Magic Knight Rayheart
Magic Knight Rayheart
Lors d'une sortie scolaire à Tokyo, trois jeunes collégiennes aux caractères opposés (Fû, Hikaru et Umi) provenant de collèges différents se retrouvent téléportées dans le monde de Cefiro sans la moindre explication, sachant juste que cet univers est sur le point de connaître un profond revirement à cause du maléfique sorcier Zagat. Celui-ci a enlevé la princesse Emeraude qui essaye bon an mal an de conserver l'équilibre précaire de Cefiro par ses prières. Recueillies par le magicien Clef, elles vont devenir les derniers espoirs en revêtant le rôle des Magic Knights. Mais pour maîtriser la magie et combattre le mal, le chemin est long autant pour les personnages que le lecteur/spectateur...

Le scénario ridicule s'embourbe de plus en plus dans une niaiserie profonde et implicitement volontaire qui ne rend aucunement grâce à l'oeuvre, excepté un humour (niais mais fallait-il le préciser ?) qui se retranscrit sous la forme classique d'un SD sans originalité. Ajoutez-y quelques mecha, un personnage kawaï, des tenues ‘fashion victim', des super pouvoirs super pourris, des combats et des répliques se succédant comme des sédatifs. Aucun intérêt si ce n'est la création d'un univers riche en fantasy. La lassitude guette, surtout que la comparaison à n'importe quel série sentaï (Bioman, etc...), ou même Sailor Moon pour le code des couleurs et la répartition des pouvoirs en fonction, est aisée. A réserver aux fans absolus...

Y a-t-il des filles pour sauver le monde ?

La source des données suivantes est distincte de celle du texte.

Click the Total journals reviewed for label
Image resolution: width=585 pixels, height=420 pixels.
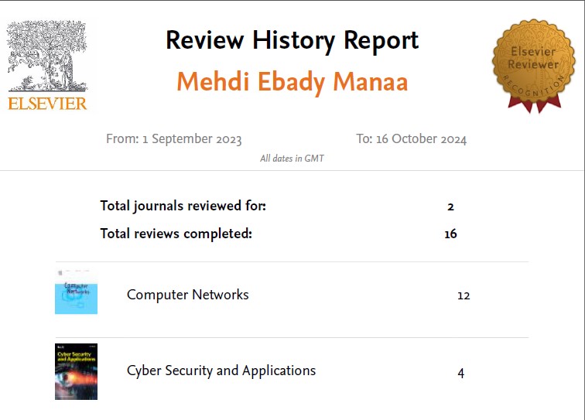[183, 206]
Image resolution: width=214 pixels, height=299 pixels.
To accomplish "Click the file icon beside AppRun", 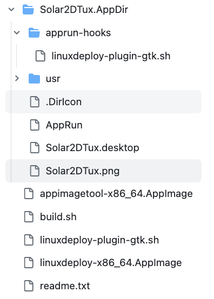I will [35, 125].
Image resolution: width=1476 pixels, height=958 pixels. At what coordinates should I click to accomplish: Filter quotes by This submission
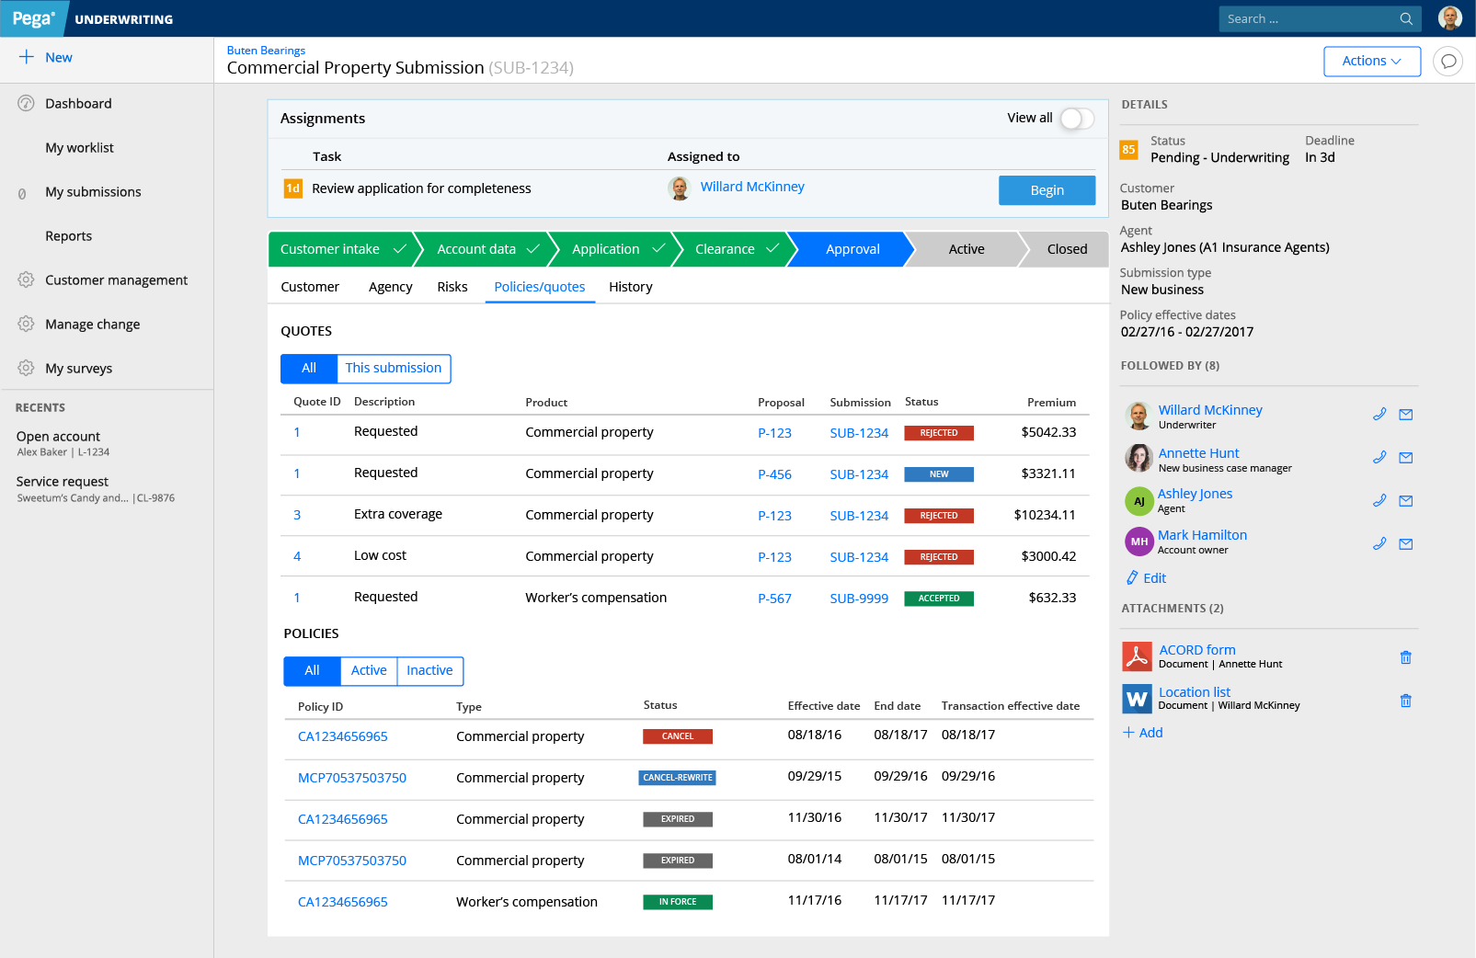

Les personnages sont étiquetés, rabâchés maintes et maintes fois au point d'en deviner leurs actions avant qu'ils ne les entament. Clamp assure heureusement un minimum et délivre un manga possédant un remplissage conséquent... bon, pas toujours à la hauteur de leur potentiel avec des inévitables fonds en fleur mais aussi de magnifiques représentations de paysages originaux. Le chara design est assez facile avec des traits tirés donnant des expressions caricaturales. En dépit de cette convention qui se répète souvent dans les mangas du studio, un personnage star va devenir l'égérie du manga au même titre que Kerberos pour Card Captor Sakura : Mokona, sorte de lapin en peluche exprimant totalement sa joie. Son succès sera tel qu'il sera repris dans la saga XXXholic/Tsubasa Reservoir Chronicle. En 6 volumes, Magic Knight Rayearth se boucle sans émotion particulière, sans convaincre, sans monter quoique ce soit d'intéressant. Du mieux pour l'animation ?

Et bien non ! L'anime se développe sur deux saisons et 49 épisodes avec quelques changements par rapport au manga originel. L'histoire évolue légèrement différent mais après tout vu que le scénario était déjà proprement insipide, le choc psychologique n'a pas lieu. Par contre, l'animation est plutôt bonne, assez fluide mais le chara design accentue les mauvais points du manga en pire, les cils et yeux surdéveloppés ne laissent aucun doute sur le sujet. Les trois coffrets d'IDP aux couleurs des héroïnes sont classiques au niveau du packaging mais bien remplis avec un livret récapitulatif et un superbe artbook. Les dessins préparatoires et certains plans directement retrouvables dans l'anime montrent l'attention d'une adaptation fidèle au style « clampesque ». A noter qu'il existe six OAV sortis chez Kaze.

Magic Knight Rayearth ne restera pas parmi les oeuvres majeures de Clamp dont le nombre de créations ne se compte plus. Présentant toutes les grosses ficelles typiques du genre, ni le manga ni l'anime ne parviennent à mettre une intrigue potable en scène. Le bât blesse au point que la fin totalement ridicule présente des revirements de situation invraisemblables. Mais Clamp a prouvé ses ressources en occultant l'insuccès de cette série par de nombreuses réussites commerciales.